Data records
## Start
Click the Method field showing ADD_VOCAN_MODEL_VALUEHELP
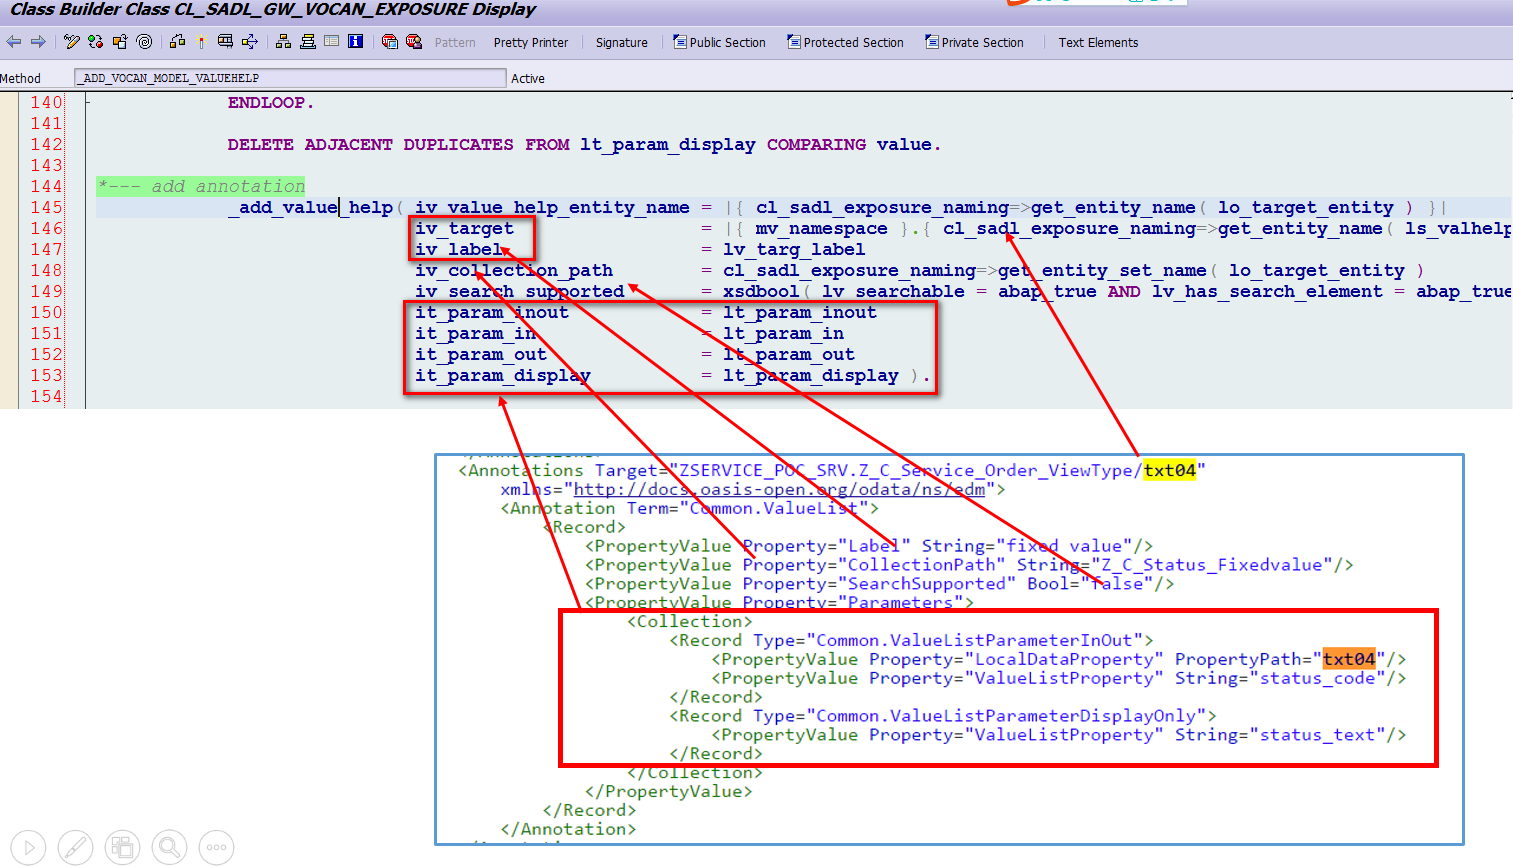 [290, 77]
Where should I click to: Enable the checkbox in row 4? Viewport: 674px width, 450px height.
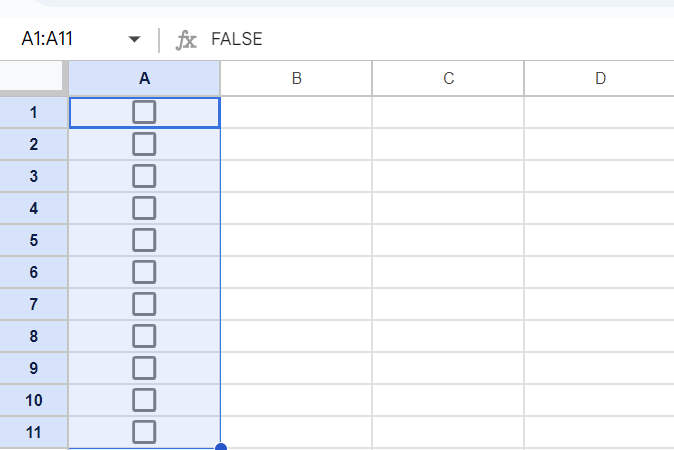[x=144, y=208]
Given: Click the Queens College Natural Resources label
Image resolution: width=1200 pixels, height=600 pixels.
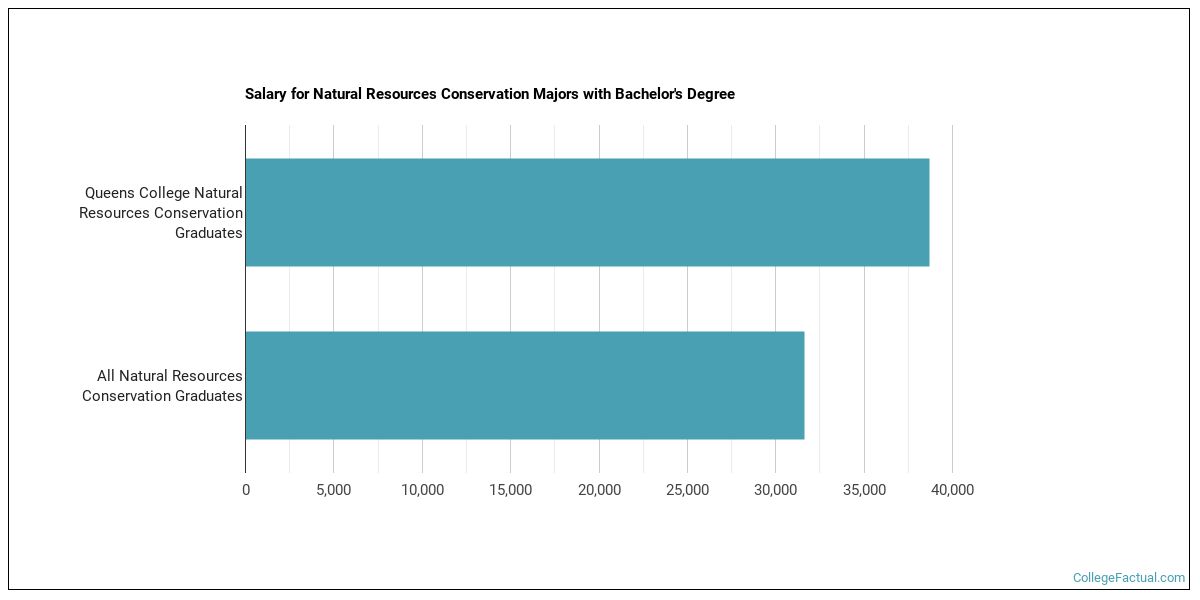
## End
* **Written request**: Format the records as a Markdown table with the columns Row and Line, numbering each line and skipping blank lines. Leave the pictures out.

* **Expected answer**:
| Row | Line |
|---|---|
| 1 | Click the Method field showing ADD_VOCAN_MODEL_VALUEHELP |
| 2 |  [290, 77] |
| 3 | Where should I click to: Enable the checkbox in row 4? Viewport: 674px width, 450px height. |
| 4 | [x=144, y=208] |
| 5 | Given: Click the Queens College Natural Resources label |
| 6 | Image resolution: width=1200 pixels, height=600 pixels. |